Конечно, взгляды Делеза, изложенные в "Логике смысла", трудно разделить (а иногда и просто понять) психологу, далекому от структурно-аналитической парадигмы рассмотрения сознания как системы вторичных механизмов, надстраивающихся над бессознательным субъекта, а его самого – как структурированную символическим порядком "точку говорения", место (инстанцию), из которой производится речь. Однако в своей следующей работе, написанной совместно с Ф.Гваттари (90), Делез высказывает еще более необычную теорию субъекта и свойственных ему способов конституирования собственной реальности.
"Анти-Эдип" Делеза и Гваттари, имеющий характерный подзаголовок "Капитализм и шизофрения", является классическим образцом маргинального
текста, который медленно внедряется в пространство нового, с большим трудом дающегося способа чтения.
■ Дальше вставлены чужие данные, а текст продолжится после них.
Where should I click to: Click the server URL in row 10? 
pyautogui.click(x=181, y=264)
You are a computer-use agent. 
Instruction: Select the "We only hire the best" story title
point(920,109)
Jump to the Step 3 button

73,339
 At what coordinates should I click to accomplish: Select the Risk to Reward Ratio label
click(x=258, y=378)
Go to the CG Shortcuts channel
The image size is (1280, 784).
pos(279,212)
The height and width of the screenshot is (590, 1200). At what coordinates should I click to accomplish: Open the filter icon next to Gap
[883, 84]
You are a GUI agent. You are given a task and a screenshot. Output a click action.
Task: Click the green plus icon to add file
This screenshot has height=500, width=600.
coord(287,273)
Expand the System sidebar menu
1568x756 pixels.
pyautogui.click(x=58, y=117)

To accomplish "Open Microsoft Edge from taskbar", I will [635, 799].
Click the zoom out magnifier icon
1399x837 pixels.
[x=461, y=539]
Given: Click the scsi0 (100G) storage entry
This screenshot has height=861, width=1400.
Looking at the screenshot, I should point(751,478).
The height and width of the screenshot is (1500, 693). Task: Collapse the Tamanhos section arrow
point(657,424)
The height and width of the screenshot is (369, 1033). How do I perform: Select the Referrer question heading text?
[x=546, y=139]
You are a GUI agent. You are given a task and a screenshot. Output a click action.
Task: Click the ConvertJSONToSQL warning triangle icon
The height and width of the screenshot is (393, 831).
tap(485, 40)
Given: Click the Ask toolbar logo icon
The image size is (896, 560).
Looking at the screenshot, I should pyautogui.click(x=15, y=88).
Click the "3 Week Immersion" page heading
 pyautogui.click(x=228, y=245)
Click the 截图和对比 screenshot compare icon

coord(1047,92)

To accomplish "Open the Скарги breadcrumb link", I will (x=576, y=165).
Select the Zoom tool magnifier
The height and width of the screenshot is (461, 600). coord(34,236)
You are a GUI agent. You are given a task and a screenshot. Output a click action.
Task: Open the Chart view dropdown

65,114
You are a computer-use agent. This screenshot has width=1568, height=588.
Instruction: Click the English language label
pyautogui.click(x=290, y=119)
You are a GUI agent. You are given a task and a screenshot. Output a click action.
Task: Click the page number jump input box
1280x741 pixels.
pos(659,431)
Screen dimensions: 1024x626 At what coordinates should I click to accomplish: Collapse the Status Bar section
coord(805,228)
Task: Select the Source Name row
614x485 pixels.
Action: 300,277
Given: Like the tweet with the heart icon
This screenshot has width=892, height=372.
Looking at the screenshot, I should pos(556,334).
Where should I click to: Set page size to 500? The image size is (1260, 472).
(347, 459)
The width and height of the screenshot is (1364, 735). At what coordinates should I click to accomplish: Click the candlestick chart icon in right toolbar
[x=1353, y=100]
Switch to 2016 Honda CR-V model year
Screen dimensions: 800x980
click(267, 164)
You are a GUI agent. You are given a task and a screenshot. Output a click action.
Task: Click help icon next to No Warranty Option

Как и большинство шедевров постмодерна, таких, как "Ризома" или "Тысяча плоскостей" тех же авторов, "Транспарентность Зла" Ж.Бодрийяра, "Тюрьма языка" Ф.Джеймисона или "Отсутствующая структура" У.Эко, "Анти-Эдип" трудно отнести к сугубо философским, психологическим, семиотическим или социологическим работам. Вряд ли разрабатываемая Делезом и Гваттари процедура шизоанализа укладывается в модную некогда нозологическую клеточку "фрейдо-марксизма". В настоящей книге, окормляемой психолингвистическими и структурно-семиотическими рамками, "Анти-Эдип" удобно рассматривать в качестве фундаментального структурно-аналитического исследования желания.Категория желания
является одной из базовых в постмодернистском дискурсе; это понятие трактуется больше в лакановском, а не фрейдистском духе, как желание реального, о котором субъект ничего не знает. Желание бессознательно, это нечто, отчуждаемое от потребности вытеснением, оно не может выразиться в запросе, обращенном к другому человеку. "Феноменологии, развивающейся на базе аналитического опыта, свойственно вскрывать в желании парадоксальный, девиантный, неустойчивый, эксцентрический характер, отличающий желание от потребности, – пишет Ж.Лакан. – Безусловность запроса желание замещает "абсолютным" условием: в такое условие разрешается то, что в доказательстве любви не признавало удовлетворения потребности. И поэтому желание не аппетит к удовлетворению, не запрос любви, но разность от вычитания первого из второго, собственно, феномен их раскола (Spaltung)" (36, с.143). В таком понимании желание выступает как важнейший детерминирующий фактор по отношению к дискурсу, поскольку, чтобы быть удовлетворенным, оно должно быть выраженным, признанным в регистре символического или хотя бы воображаемого. Интерсубъективный опыт, в котором желание достигает признания (а в субъекте, соответственно, воцаряется та "толика реальности", которую желание поддерживает по отношению к символическим конфликтам и воображаемым фиксациям) есть опыт речевой, опыт специфически организованных дискурсивных практик.Делез и Гваттари, разделяя постмодернистские представления о субъекте как некотором специфическом индивидуальном паттерне источников и форм активности, образующемся, происходящем, конституирующемся
в ходе определенных процессов, предметом своего исследования сделали способы производства субъективности, выработав для него особый дискурс, одновременно психиатрический и политический, и отказавшись в то же время от примата дискурса над любыми недискурсивными предпосылками языка. Последнее связано с попыткой ускользнуть от того, что они называют диктатом означающего; выразить невыразимое, оставшись за пределами ограничений, накладываемых любыми средствами выражения – вот задача, которую сами авторы декларируют следующим образом: "Означающее? Да оно нам просто ни к чему... Принудительная и исключительная оппозиция означающего и означаемого одержима империализмом означающего, возникающего с появлением машины письма. В таком случае все по праву приводится к букве. Таков закон деспотического перекодирования. Мы имеем здесь следующую гипотезу: означающее – это знак великого Деспота (эпохи письма), который, исчезая, оставляет отмель, разложимую на минимальные элементы и на упорядоченные отношения между ними. Эта гипотеза объясняет тиранический, террористический, кастрирующий характер означающего" (30, с. 402).Иными словами, "Анти-Эдип" есть попытка описать глубинную психическую реальность субъекта с помощью языка, в котором означающее не работает. Бессознательное не означивается ("для нас бессознательное ничего не значит
, равно как и язык"). Для этого авторы используют нечто вроде спинозистской теории языка, в рамках которой потоки, содержание и выражение обходятся без означаемого. Они пытаются выйти за пределы разрыва между субъектом высказываний и субъектом высказываемого.